_EXTRACTED DATA_
■ ■ ■ ■ ■ ■ ■

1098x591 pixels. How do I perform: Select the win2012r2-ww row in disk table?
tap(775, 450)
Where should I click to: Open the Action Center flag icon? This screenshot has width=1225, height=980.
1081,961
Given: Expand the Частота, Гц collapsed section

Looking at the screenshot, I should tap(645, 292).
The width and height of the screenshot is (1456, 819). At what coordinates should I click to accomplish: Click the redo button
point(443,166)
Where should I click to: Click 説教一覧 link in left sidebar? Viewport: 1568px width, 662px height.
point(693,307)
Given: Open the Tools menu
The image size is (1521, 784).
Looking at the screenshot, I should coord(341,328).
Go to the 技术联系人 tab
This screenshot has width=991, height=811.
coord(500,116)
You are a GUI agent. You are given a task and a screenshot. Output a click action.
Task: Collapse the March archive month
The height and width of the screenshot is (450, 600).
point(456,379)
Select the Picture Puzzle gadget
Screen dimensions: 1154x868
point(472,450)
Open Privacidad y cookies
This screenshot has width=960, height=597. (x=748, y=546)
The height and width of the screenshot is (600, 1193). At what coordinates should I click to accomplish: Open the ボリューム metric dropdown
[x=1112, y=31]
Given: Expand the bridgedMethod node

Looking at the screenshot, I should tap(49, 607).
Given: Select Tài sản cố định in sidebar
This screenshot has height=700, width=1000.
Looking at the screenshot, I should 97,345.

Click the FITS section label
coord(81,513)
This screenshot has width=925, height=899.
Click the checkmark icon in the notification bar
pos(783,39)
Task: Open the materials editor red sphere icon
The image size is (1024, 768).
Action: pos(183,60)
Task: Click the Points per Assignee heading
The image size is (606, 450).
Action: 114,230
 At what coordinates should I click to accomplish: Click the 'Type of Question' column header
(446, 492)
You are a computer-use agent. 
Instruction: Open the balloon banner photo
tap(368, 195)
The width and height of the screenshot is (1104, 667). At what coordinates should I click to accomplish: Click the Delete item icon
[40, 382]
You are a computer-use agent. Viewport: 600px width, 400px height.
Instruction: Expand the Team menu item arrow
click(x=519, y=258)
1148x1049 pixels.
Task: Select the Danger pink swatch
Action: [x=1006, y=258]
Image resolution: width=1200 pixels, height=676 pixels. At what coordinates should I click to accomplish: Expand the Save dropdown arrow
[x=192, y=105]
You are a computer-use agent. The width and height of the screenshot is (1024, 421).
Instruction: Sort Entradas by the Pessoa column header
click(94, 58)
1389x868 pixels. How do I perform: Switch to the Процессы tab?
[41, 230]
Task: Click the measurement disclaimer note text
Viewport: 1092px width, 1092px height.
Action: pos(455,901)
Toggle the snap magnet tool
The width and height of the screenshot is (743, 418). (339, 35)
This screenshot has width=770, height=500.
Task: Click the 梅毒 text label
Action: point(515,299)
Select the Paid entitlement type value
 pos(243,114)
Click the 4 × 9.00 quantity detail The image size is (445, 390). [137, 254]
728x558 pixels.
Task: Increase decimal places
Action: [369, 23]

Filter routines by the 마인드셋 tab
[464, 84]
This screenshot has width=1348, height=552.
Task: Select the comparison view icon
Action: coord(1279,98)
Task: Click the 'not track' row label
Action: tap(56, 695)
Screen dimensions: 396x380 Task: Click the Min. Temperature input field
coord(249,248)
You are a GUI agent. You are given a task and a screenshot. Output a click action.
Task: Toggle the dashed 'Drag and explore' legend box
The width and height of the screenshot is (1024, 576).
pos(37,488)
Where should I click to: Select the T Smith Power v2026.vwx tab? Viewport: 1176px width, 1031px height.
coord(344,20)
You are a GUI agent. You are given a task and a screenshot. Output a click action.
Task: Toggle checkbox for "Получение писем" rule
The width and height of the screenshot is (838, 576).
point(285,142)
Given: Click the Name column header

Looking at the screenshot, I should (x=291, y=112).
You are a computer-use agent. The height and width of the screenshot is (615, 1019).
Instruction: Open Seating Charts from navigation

■ ■ ■ ■ ■ ■ ■

_ACTIVITY_
Reproduce exactly the lines above from the line with "The width and height of the screenshot is (838, 576)." to the line with "You are a computer-use agent. The height", including both, and add nothing.

_TASK RESULT_
The width and height of the screenshot is (838, 576).
point(285,142)
Given: Click the Name column header

Looking at the screenshot, I should (x=291, y=112).
You are a computer-use agent. The height and width of the screenshot is (615, 1019).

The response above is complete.